I wanted to start with that quote because this is the saddest book I’ve ever read, the saddest I’m ever likely to. Yet it’s uplifting too, funny in places and genuinely heart-warming and this, I think is one of its strengths. I confess that I struggle to find sensible words to describe the experience. Let me start with this. This is not based on a true story. This is not a glossed, glamoured, airbrushed, Hollywood-dipped impersonation of a true story. This is a conglomeration of many, many true experiences. These are the lives, day to day – day to day – of women. People you know. Your daughter your sister your mother your grandmother your wife your girlfriend your friend.

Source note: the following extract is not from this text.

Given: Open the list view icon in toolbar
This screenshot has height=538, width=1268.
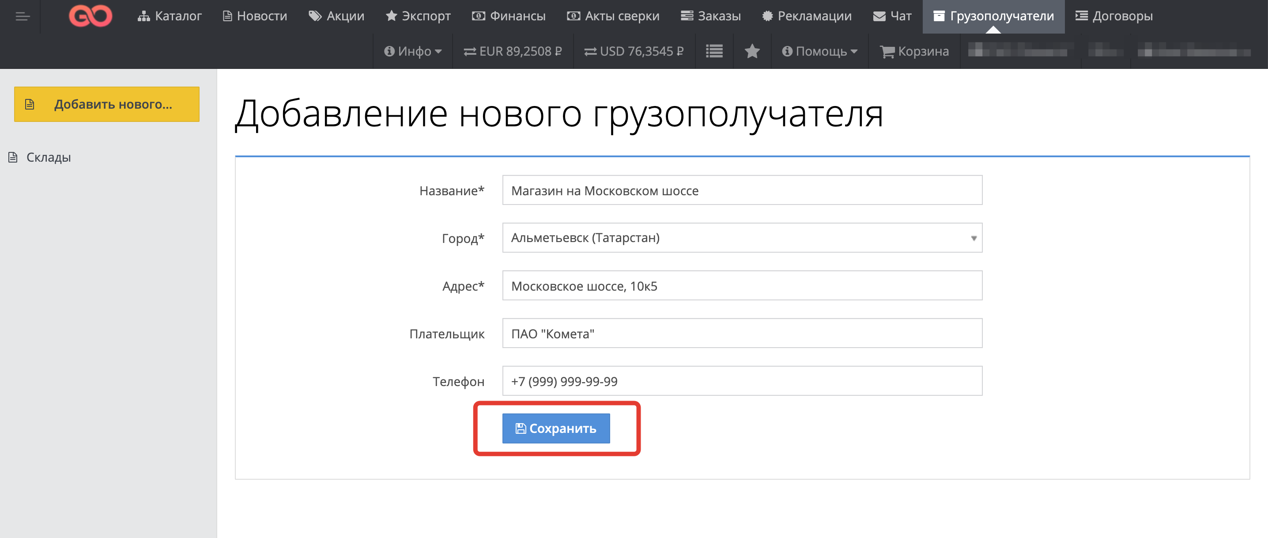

It’s taken me a while to get through it. This is not a quality issue. The book is very well presented and the writing (technically speaking) is easy to read. It’s what it actually says that’s not so easy. It’s the fact that it’s so unremitting. My teeth still ache a little. The extent of what women go through, daily, is astounding. As if that weren’t enough, it’s how that treatment is perceived that is truly unforgiveable. And just how early it begins. Do you have children in Primary school? Then there’s a fair chance they’ve heard rape jokes. Jokes about rape. Along with #everydaysexism and #shoutingback perhaps we should also have #rapeisnotfunny. Ask your kids what jokes they hear at school. Teach them that it’s okay to say ‘that’s not funny’.

This is not a book solely for women. There is nothing restrictive here. More men should read this book. For every man that does there’s a good chance that’s going to be one less exacerbating this situation. Men should tell their friends to read this book. Men should tell their friends to look at the timeline for @everydaysexism. If they feel the need to dismiss it tell them it could be their relation, their friend sending that tweet in. Make it personal. Tell your women friends too. All of them – mums, wives, girlfriends, daughters, sisters. It’s highly probably they will identify with this book’s message. And in so doing you may well offer them one of the most important gifts you can – awareness. Awareness that they are not the problem, that it’s not their fault, that they are right to challenge it and that there are ways to do so safely.

Laura Bates, thank you. Thank you for persevering despite all you’ve seen and heard. Thank you for offering us all a way to see what’s in front of us. Thank you for opening our eyes.